Saved data entries
——————

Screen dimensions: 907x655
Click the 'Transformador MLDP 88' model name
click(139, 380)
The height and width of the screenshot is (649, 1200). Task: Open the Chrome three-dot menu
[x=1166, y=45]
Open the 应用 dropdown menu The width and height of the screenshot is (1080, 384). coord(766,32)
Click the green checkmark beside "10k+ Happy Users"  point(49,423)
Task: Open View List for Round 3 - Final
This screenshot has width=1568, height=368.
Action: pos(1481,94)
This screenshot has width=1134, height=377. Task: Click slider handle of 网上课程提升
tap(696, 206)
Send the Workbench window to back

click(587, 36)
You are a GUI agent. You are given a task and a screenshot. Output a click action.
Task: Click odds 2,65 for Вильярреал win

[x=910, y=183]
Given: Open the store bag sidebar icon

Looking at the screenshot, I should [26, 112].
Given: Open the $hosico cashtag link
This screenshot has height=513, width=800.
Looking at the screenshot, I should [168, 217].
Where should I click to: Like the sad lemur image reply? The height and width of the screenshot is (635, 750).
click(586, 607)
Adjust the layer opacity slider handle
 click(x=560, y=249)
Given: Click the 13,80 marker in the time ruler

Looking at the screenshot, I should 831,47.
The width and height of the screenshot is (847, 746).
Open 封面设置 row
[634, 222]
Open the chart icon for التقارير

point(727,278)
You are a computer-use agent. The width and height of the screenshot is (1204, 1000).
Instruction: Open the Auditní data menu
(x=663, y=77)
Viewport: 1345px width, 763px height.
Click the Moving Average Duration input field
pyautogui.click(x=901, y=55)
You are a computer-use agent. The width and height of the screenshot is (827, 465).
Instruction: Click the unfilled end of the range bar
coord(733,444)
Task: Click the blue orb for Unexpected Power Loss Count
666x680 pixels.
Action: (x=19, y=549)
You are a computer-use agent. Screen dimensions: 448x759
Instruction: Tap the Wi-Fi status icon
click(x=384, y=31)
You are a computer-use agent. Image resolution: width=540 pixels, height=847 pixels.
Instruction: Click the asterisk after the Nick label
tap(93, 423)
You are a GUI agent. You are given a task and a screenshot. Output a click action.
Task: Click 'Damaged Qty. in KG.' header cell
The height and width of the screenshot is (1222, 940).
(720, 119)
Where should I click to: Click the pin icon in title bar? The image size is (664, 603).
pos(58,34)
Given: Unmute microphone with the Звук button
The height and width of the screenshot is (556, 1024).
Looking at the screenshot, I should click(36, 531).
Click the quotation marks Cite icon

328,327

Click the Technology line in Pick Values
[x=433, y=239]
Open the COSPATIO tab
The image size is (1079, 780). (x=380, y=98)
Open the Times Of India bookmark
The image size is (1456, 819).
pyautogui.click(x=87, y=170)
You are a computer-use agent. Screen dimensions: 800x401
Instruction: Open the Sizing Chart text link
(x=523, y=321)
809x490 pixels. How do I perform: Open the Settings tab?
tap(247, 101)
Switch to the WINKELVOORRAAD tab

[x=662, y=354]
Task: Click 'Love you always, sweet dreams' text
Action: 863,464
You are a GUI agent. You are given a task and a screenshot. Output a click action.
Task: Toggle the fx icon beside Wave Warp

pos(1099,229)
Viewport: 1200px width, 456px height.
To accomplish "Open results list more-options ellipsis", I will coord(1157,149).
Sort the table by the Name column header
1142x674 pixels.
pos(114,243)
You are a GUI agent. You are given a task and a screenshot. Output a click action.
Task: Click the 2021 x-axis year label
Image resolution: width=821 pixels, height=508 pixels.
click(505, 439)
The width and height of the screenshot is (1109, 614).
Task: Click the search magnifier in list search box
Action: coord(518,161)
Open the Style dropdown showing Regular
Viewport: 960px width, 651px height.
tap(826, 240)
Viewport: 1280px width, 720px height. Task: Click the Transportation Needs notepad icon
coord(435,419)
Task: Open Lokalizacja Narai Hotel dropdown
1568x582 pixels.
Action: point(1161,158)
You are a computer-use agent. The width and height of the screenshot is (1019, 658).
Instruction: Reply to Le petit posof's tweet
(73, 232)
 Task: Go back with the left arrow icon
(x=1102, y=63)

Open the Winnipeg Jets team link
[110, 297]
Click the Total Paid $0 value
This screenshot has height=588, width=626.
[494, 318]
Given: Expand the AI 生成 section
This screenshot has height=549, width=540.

——————

◆ Task instructions:
What is needed is a copy of every line above in which "dimensions" appears.

◆ Answer to this problem:
Screen dimensions: 907x655
You are a computer-use agent. Screen dimensions: 448x759
You are a computer-use agent. Screen dimensions: 800x401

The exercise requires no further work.